**Instructions to follow**: Reproduce each entry below exactly, without omitting any.
━━━━━ Data for processing
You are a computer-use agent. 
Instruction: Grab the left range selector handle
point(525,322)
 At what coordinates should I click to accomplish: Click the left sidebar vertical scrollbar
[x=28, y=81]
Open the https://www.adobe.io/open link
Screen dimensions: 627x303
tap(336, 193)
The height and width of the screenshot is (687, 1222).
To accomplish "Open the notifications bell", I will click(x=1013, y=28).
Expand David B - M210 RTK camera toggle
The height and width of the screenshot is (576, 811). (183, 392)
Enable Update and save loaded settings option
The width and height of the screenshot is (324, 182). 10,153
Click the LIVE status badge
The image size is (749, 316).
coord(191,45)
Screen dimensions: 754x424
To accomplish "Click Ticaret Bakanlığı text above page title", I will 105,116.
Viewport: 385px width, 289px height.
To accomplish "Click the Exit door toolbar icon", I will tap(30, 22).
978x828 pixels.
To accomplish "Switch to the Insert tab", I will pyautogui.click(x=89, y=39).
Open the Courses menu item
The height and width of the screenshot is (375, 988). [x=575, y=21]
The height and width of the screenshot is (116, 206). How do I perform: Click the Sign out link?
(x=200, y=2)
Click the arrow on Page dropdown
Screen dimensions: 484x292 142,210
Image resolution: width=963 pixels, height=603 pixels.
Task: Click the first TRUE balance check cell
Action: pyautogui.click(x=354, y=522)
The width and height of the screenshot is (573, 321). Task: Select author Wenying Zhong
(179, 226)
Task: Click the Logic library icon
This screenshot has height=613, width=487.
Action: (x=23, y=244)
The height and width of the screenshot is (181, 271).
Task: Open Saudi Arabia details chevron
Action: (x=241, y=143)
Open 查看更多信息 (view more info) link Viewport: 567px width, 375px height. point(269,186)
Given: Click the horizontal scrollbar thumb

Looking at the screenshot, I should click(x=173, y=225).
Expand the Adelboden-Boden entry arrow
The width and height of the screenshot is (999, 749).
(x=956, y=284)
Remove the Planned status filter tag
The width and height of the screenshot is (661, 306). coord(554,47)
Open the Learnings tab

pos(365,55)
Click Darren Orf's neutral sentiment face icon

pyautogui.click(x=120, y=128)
━━━━━━━━━━
**Answer to this problem**:
You are a computer-use agent. 
Instruction: Grab the left range selector handle
point(525,322)
 At what coordinates should I click to accomplish: Click the left sidebar vertical scrollbar
[x=28, y=81]
Open the https://www.adobe.io/open link
Screen dimensions: 627x303
tap(336, 193)
The height and width of the screenshot is (687, 1222).
To accomplish "Open the notifications bell", I will click(x=1013, y=28).
Expand David B - M210 RTK camera toggle
The height and width of the screenshot is (576, 811). (183, 392)
Enable Update and save loaded settings option
The width and height of the screenshot is (324, 182). 10,153
Click the LIVE status badge
The image size is (749, 316).
coord(191,45)
Screen dimensions: 754x424
To accomplish "Click Ticaret Bakanlığı text above page title", I will 105,116.
Viewport: 385px width, 289px height.
To accomplish "Click the Exit door toolbar icon", I will tap(30, 22).
978x828 pixels.
To accomplish "Switch to the Insert tab", I will pyautogui.click(x=89, y=39).
Open the Courses menu item
The height and width of the screenshot is (375, 988). [x=575, y=21]
The height and width of the screenshot is (116, 206). How do I perform: Click the Sign out link?
(x=200, y=2)
Click the arrow on Page dropdown
Screen dimensions: 484x292 142,210
Image resolution: width=963 pixels, height=603 pixels.
Task: Click the first TRUE balance check cell
Action: pyautogui.click(x=354, y=522)
The width and height of the screenshot is (573, 321). Task: Select author Wenying Zhong
(179, 226)
Task: Click the Logic library icon
This screenshot has height=613, width=487.
Action: (x=23, y=244)
The height and width of the screenshot is (181, 271).
Task: Open Saudi Arabia details chevron
Action: (x=241, y=143)
Open 查看更多信息 (view more info) link Viewport: 567px width, 375px height. point(269,186)
Given: Click the horizontal scrollbar thumb

Looking at the screenshot, I should click(x=173, y=225).
Expand the Adelboden-Boden entry arrow
The width and height of the screenshot is (999, 749).
(x=956, y=284)
Remove the Planned status filter tag
The width and height of the screenshot is (661, 306). coord(554,47)
Open the Learnings tab

pos(365,55)
Click Darren Orf's neutral sentiment face icon

pyautogui.click(x=120, y=128)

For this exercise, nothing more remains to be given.